First of all, there is a difference in the nature of power. The former USSR was obsessed with defence and a major chunk of the economy was diverted to make it a global military hegemon. The excessive focus on defence hampered its economic growth significantly. On the contrary, China has expanded its economic influence globally vis-à-vis the Belt and Road Initiative (BRI). According to available statistics, the average defence spending of former USSR was relatively above 15 percent of GDP. However, Chinese defence spending is merely below 6 percent. Owing to high defence spending and low human development, the erstwhile USSR lost the confidence of its own people. Quite the opposite, China’s economic focus has improved its soft power even beyond its own boundaries. In a similar vein, the nation of around 1400 million lifted roughly half of the population from poverty in an unprecedented manner.

In the second place, Professor Amitai Etzioni, renowned American Sociologist, said, “China has always emphasized regional dominance peacefully, but the USSR flagrantly ran after global dominance by hook or by crook.” Historically, China has never tried to invade any nation except for a few border incursions in the recent past. Deng Xiaoping—’Architect of Modern China’—formulated peace and development as the tenet of Chinese foreign policy. Time and again, he used to quote a Chinese proverb, ‘Hide your strength, bide your time.’ Resultantly, China’s global standing and credibility have ameliorated and turned it into a robust state.
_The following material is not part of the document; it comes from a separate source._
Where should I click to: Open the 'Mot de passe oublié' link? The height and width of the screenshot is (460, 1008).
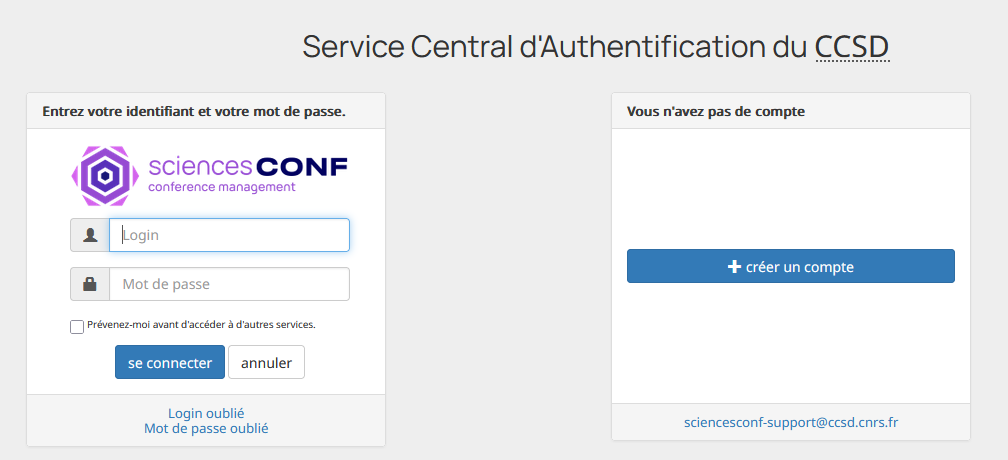pos(206,428)
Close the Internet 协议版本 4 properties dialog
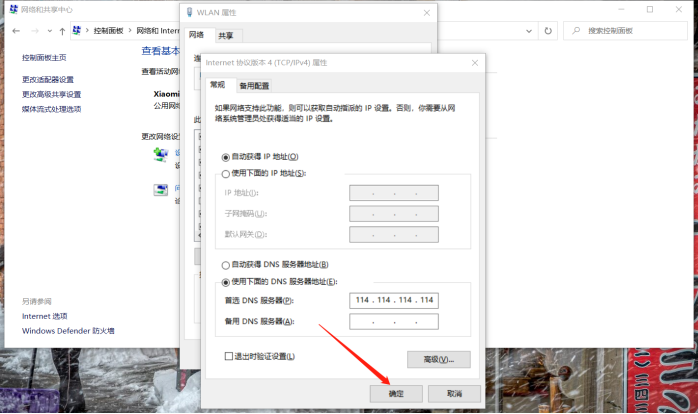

The Soviet followed the ideology of Vladimir Lenin: Comintern Policy. It was based on expanding communism globally with diverse nations. Consequently, it expanded to the Baltic region in the west and took over Central Asian nations in the south.

Another difference is of national identity and nationalism. The former USSR was comprised of diverse nations. Therefore, there was dire need to evoke a sense of unity among them, but the multinational Soviet Union failed to create a clear national identity. However, China is just a single nation. According to statistics, around 92 percent of China’s population is ethnically Hans. This ethnic cohesion is an essential tool for creating a sense of national integration. Moreover, the people of China are bound by a mixture of ideologies including communism and Confucianism.
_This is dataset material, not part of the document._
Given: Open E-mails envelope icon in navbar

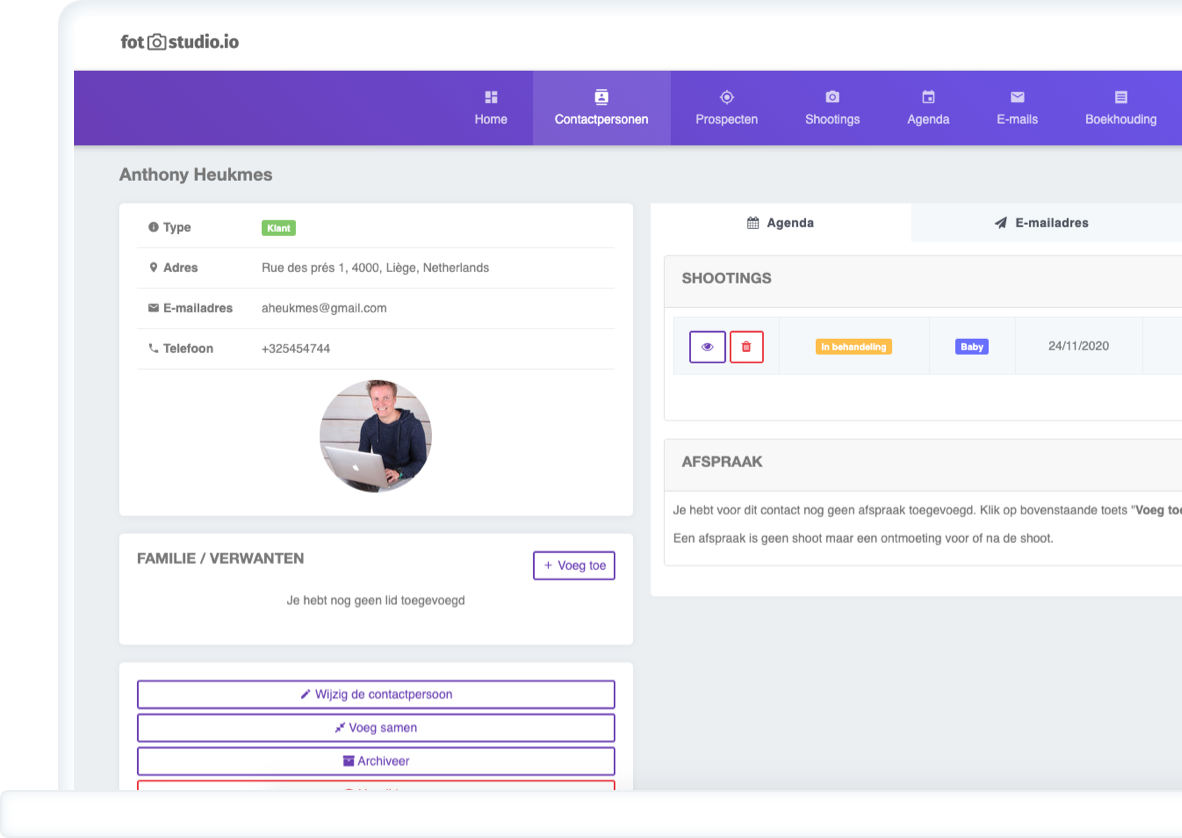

In addition, the nature of communism is another factor that distinguishes China from the USSR. The Soviet model of communism was top-down in nature, but it is down-to-top in the case of Beijing. For any ideology to thrive, it is imperative to go through a sustained process by every section of society. Peasants brought about the communist revolution in China. The lower and lower middle-class population had a first-hand understanding of the ideology. In Russia, communism was imposed by the educated middle-class and political elite. Consequently, it was beyond the comprehension of the lower strata of society. All in all, its effectiveness ebbed away with each passing day.

Lastly, in the face of a domestic and external crisis, the Soviet Union often used repression as a tool to suppress voices, but China has constantly reformed whenever there arises any problem. There were periods of reform, both mild and radical, during the Soviet Union era, but the chronic institutional inflexibility persisted and inexorably shook the foundations of the Soviet regime both economically and ideologically. By contrast, the Chinese believe that “reform and opening up” includes many social, economic, and political aspects, and it is an ongoing process, rather than a mission that has been accomplished.

In short, the new cold war for the US can never be as simple as former one was. The Soviet Union was fraught with fault-lines whose exploitation proved to be a plain sailing for the US. In the wake of a new cold war, the competition is thrilling between the global powers as both possess immense economic power. China has been enhancing its clout by dint of economic partnership with many countries around the world. The US will go to any length to curtail China’s rise; be it in terms of Indo-pacific competition or through accusations of human rights violations. Meanwhile, China continues to operate in an extremely clever manner which has made the equation complicated for Washington.